Açıklama
Yoksulluk tartışmalarında cinsiyetin, özellikle de kadının durumu özel bir yer tutar. Bunun nedeni, hane içi konum ve yükümlülükler, kaynakların üretim ve tüketimi, hane içi karar alma süreçleri, mülkiyet, eğitim, gelir ve istihdam gibi alanlarda kadınların erkeklerle eşit bir konumda olmayışıdır. Ayrıca, konuyla ilgili araştırmalar gösteriyor ki bazı kategorilerde yoksulluk oranı diğerlerinden daha yüksektir. Örneğin, yoksulluğun daha derin ve şiddetli yaşandığı “reisi kadın olan tek ebeveynli haneler” kadın yoksulluğunun önemini ve alana ilişkin endişeleri somutlaştırmaktadır.

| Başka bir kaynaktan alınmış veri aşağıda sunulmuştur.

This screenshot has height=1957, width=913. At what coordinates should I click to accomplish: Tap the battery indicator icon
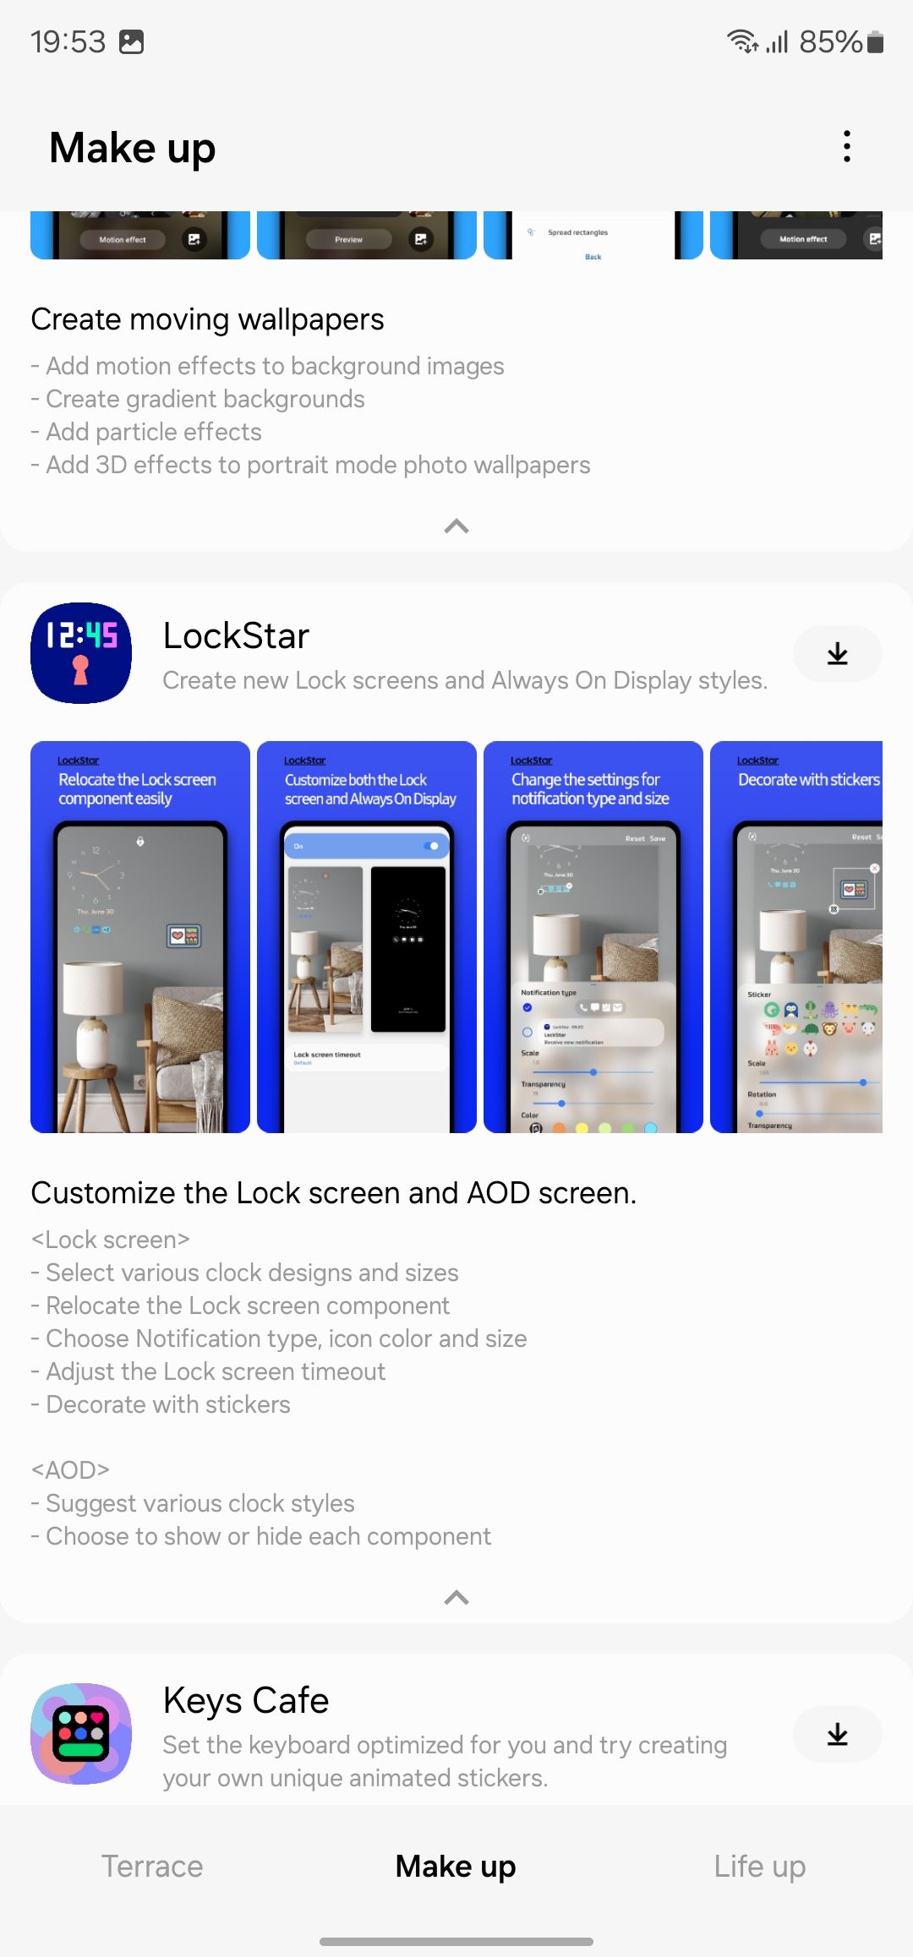tap(876, 41)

Yoksulluk sürecinde kadını anlamak için, öncelikle yoksulluğun bireylerin yaşamlarından neleri alıp götürdüğü; diğer bir ifadeyle, bireylerin yoksul yaşamlarında nelerden yoksun oldukları ve yetersizlikleri açıklığa kavuşturulmalıdır. Çünkü tam da bu noktada hem kıt olan kaynakların hem de beşeri ve sosyal sermayenin paylaşımında ya da dağılımında toplumsal cinsiyet eşitsizliği kendini gösterir. Türkiye’de yoksulluk odaklı mikro analizler de kadınların yoksullukta daha mağdur konumda olduğunu somut olarak ortaya koymaktadır. Bu açıdan düşünüldüğünde, kadın yoksulluğu alanındaki çalışmalar hem yoksulluğun cinsiyet temelinde nasıl farklılaştığını göstererek çözüm odaklı çalışmalara destek sağlamakta hem de sosyal problemlerin başında gelen yoksulluk sorununun acil önlem alınması gereken bir risk alanı olduğunu tüm çıplaklığıyla gözler önüne sermektedir.
Yoksulluk ve Kadın, yoksulluğun toplumsal cinsiyet odağında farklı anlam dünyaları oluşturduğu ve farklı tecrübe edildiği kabulünden hareketle, kadın yoksulluğuna ilişkin bazı önemli bağlamları, tartışmaları ve analizleri gündeme getiriyor ve bunu da yoksulluğun ortadan kaldırılması çabalarına katkı sağlama amacıyla yapıyor. Dolayısıyla, bu çalışmada, kadın yoksulluğunun disiplinler-arası bir yaklaşımla farklı yönlerine değinen ve yoksulluk sorununun çözümüne yönelik oluşturulan yerel ve küresel politikaları ve uygulamaları değerlendiren analizlere yer veriliyor.
Yoksulluk ve Kadın, genel okurun ilgisini çekecek bir eser olmanın yanı sıra, sosyolojiyle, özellikle de kadın çalışmalarıyla ilgilenenler için özgün bir kaynak.